Rex begonias require minimal pruning unless long, bare stems require cutting back, or you’d like to create a fuller plant. Using clean pruning snips simply cut the stem back to the base and the remaining portion should sprout new leaves and stems. Pinching the tips on younger plants helps them grow fuller too.
Indoor Pest And Disease Control
Rex begonias with good care are usually bothered by only a couple problems and keeping fallen leaf debris cleaned up, making sure it gets adequate circulation of air, and proper water goes a long way in prevention.
When conditions are warm inside, Rex begonias are susceptible to a mealy bug infestation. It’s easy to identify a problem with these sapsuckers, as they leave a cottony mass where stems connect. To control an outbreak, simply soak a cotton ball, cotton swab, or artist’s paintbrush in alcohol and dab the mealy bugs off the plant. In addition, you can also spray the entire begonia with alcohol, being sure not to spray the soil.
When the soil is kept too wet, root rot can develop in Rex begonias. Signs of a problem usually show at the base of the plant first where black, mushy lesions develop on the lower leaves and stems. It’s best to discard the plant and start over with a healthy one. Prevention is as easy as following a proper watering schedule and water only when the top of the soil is dry.
Botrytis Leaf Blight
The leaf blight affects the lower leaves that have contact with the soil and shows up as water-soaked, dark lesions developing, which grow larger over time.
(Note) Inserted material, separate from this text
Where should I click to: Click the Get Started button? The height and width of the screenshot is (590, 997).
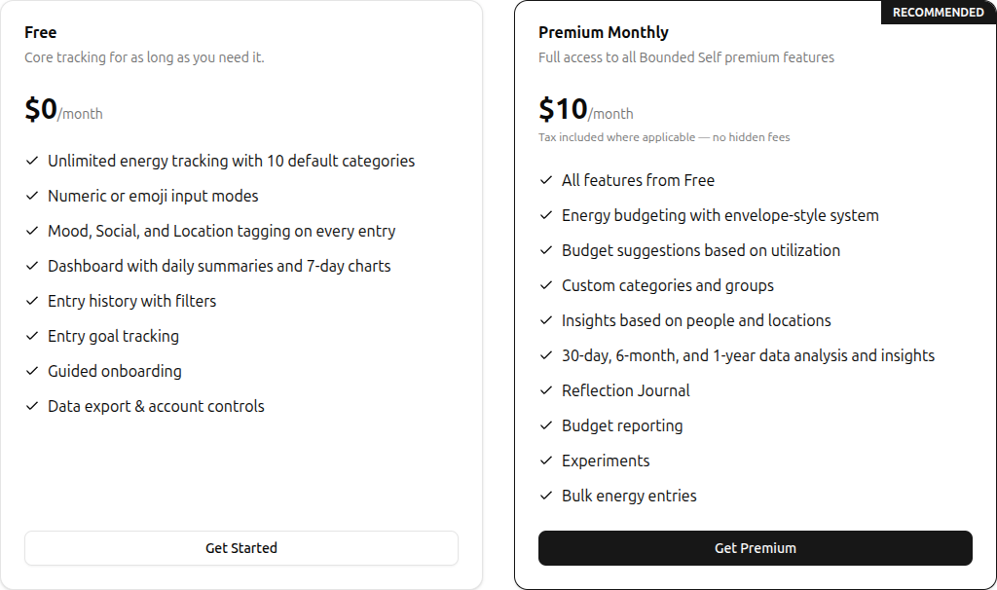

The problem is most prevalent when nighttime conditions are cool, daytime conditions are warm, the soil is too moist and there’s moisture on the foliage.
Prevent the problem by following a correct watering schedule, not getting water on the leaves, and watering early in the day so the foliage has time to dry before nightfall.
You can also treat the problem with a homemade fungicide made up of 1 tablespoon of baking soda, 1 small squirt of a non-degreasing dishwashing liquid (helps the product stick to the begonia) into one quart of water. Shake well and spray the Rex begonia.
Powdery mildew is another common fungal problem that can affect Rex begonias, especially if the soil is kept too moist and the foliage gets wet. Signs of a problem show up as a white powdery substance covering the leaves.
Control the problem by removing infected leaves, watering correctly and not getting the foliage wet. You can also treat the fungus by spraying it with the homemade baking soda fungicide mixture described in the botrytis section above.
A Note of Caution For Indoor Rex Begonia Care
Although Rex begonias are sure to bring a bit of an exotic and tropical appeal to your indoor spaces, use caution where you decide to place them. The plant contains soluble calcium oxalates, which are toxic to cats and dogs. Problems associated with ingesting the plant, especially the underground portions, include kidney failure, drooling and vomiting. Select a location out of the reach of children and your pets.